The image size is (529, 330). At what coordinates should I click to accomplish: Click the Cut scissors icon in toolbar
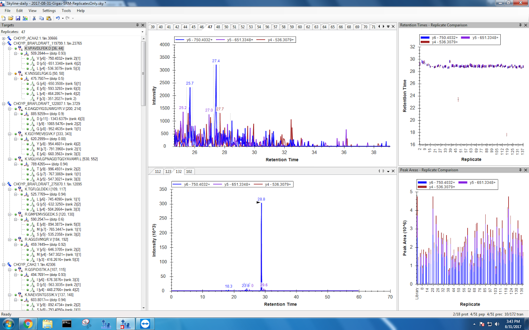34,18
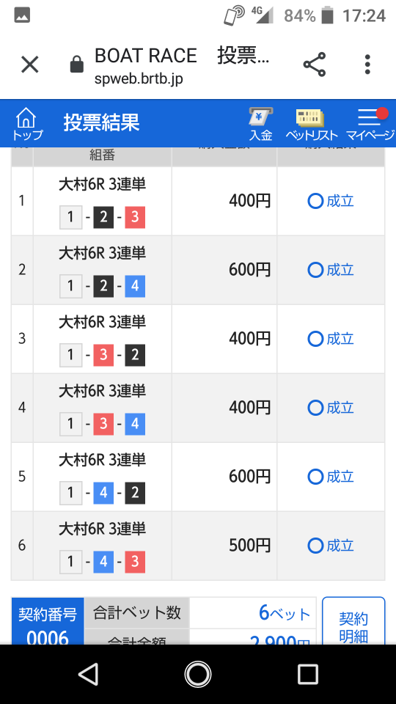396x704 pixels.
Task: Tap the padlock site security icon
Action: (x=77, y=65)
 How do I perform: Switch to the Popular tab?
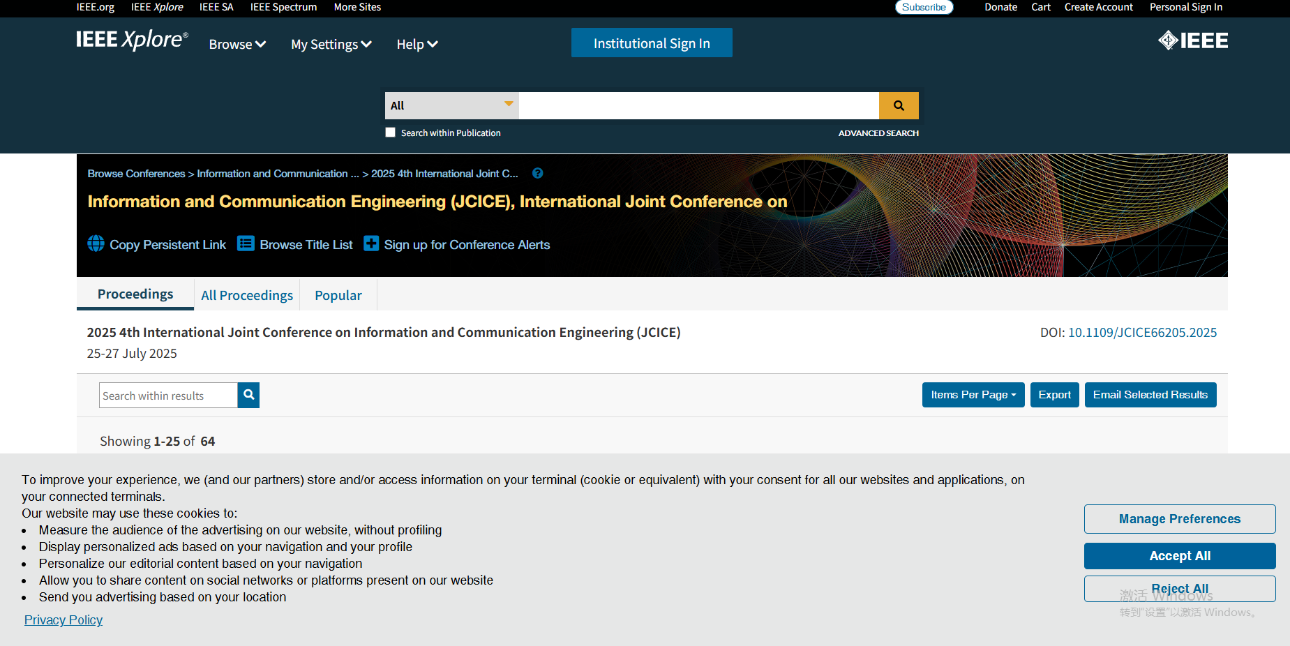(338, 295)
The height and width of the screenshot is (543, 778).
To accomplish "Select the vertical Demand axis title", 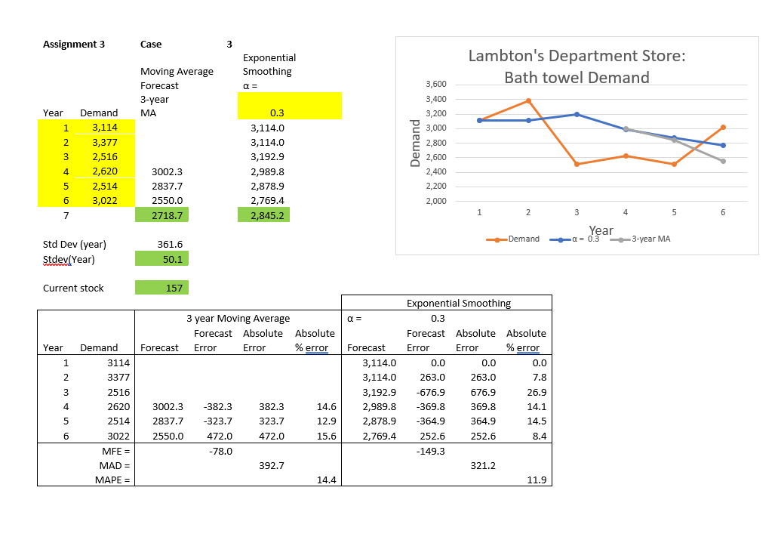I will 415,143.
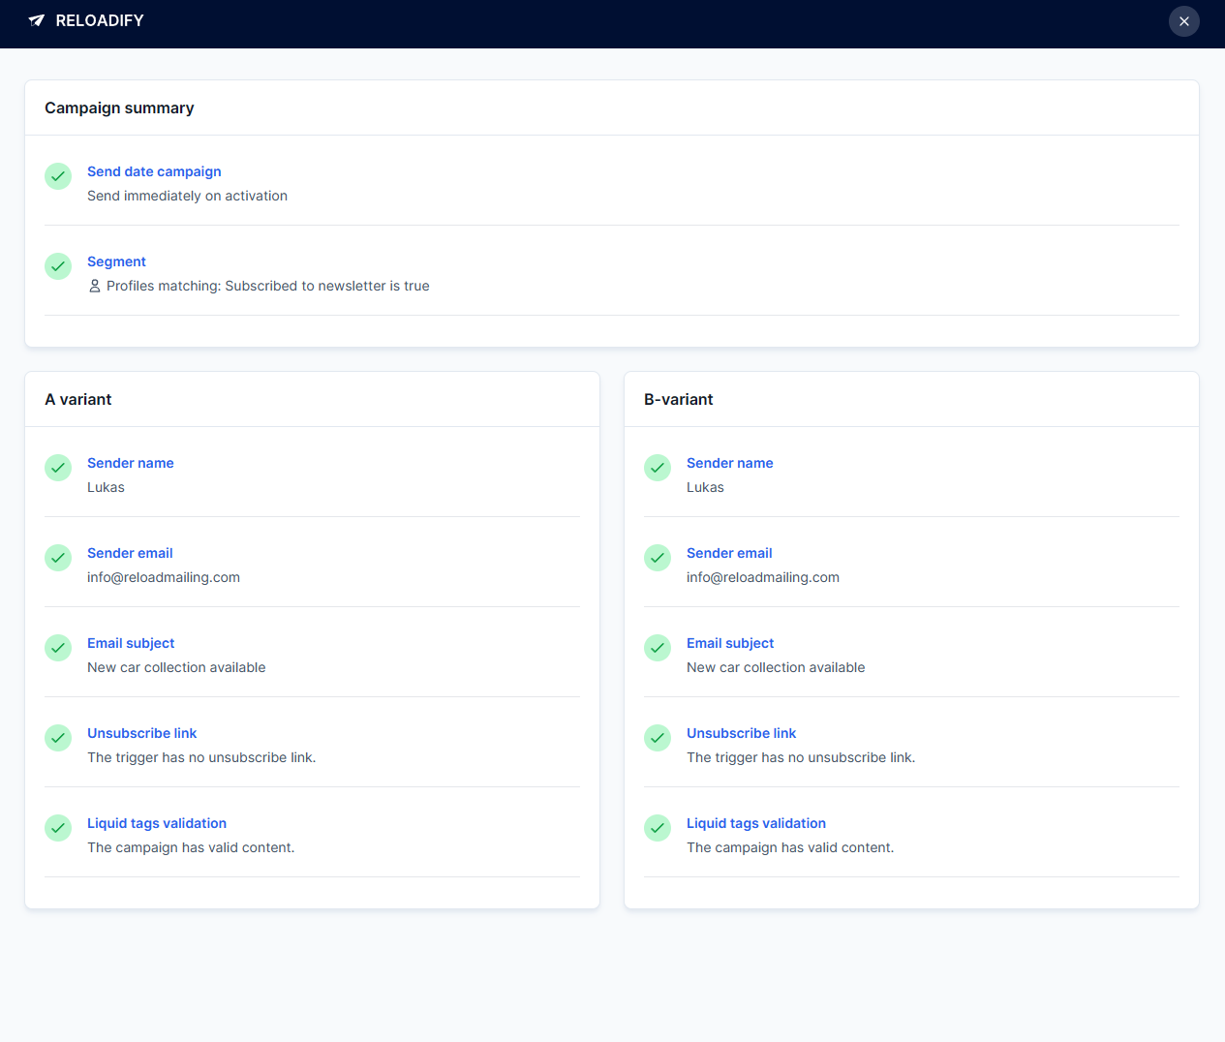Click B-variant Email subject check icon
The image size is (1225, 1042).
658,648
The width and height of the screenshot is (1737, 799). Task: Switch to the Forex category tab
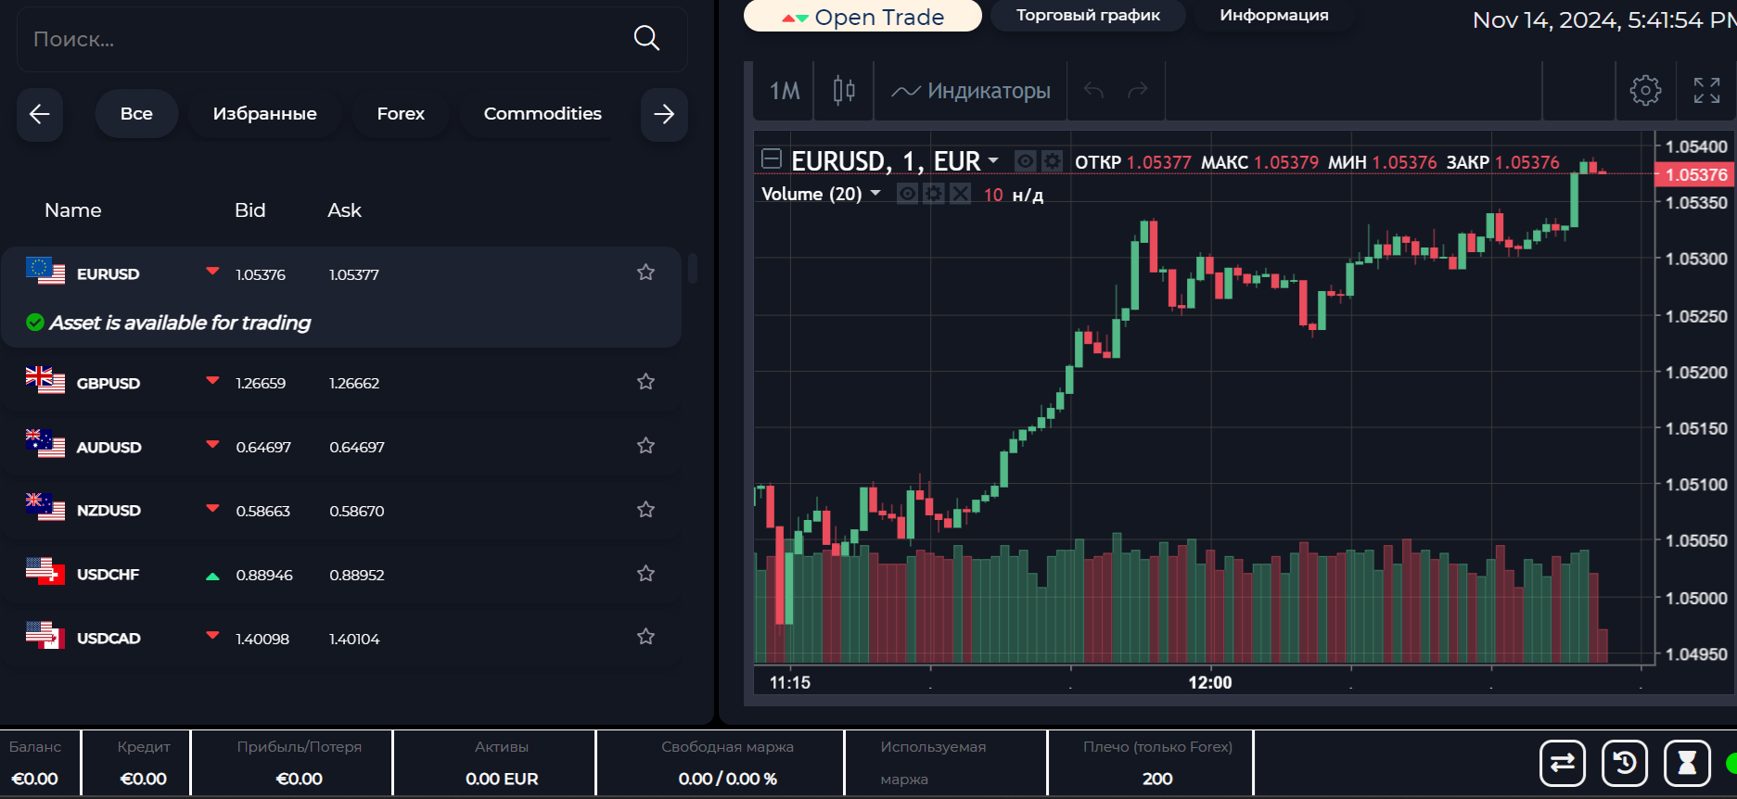tap(401, 114)
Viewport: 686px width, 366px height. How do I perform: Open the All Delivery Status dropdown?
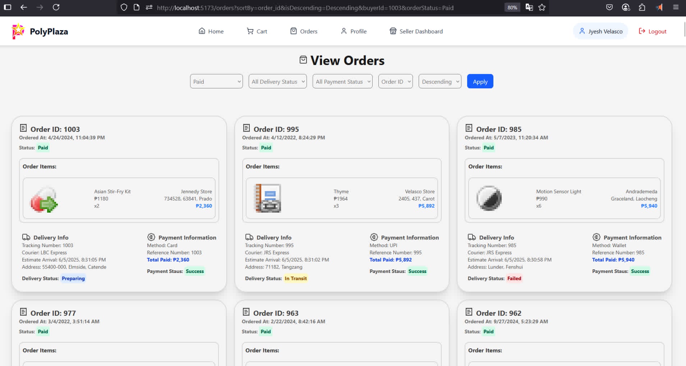pyautogui.click(x=278, y=82)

## [Your objective]
Your reply should contain only an exact copy of the lines from the beginning of the material through the line with "The height and", both ends included, with the pictures removed.

## [Result of this task]
The image size is (529, 330). At what coordinates should I click to accomplish: Click the Cut scissors icon in toolbar
34,18
396x704 pixels.
Task: Tap the padlock site security icon
Action: (x=77, y=65)
 How do I perform: Switch to the Popular tab?
(338, 295)
The height and width of the screenshot is (543, 778).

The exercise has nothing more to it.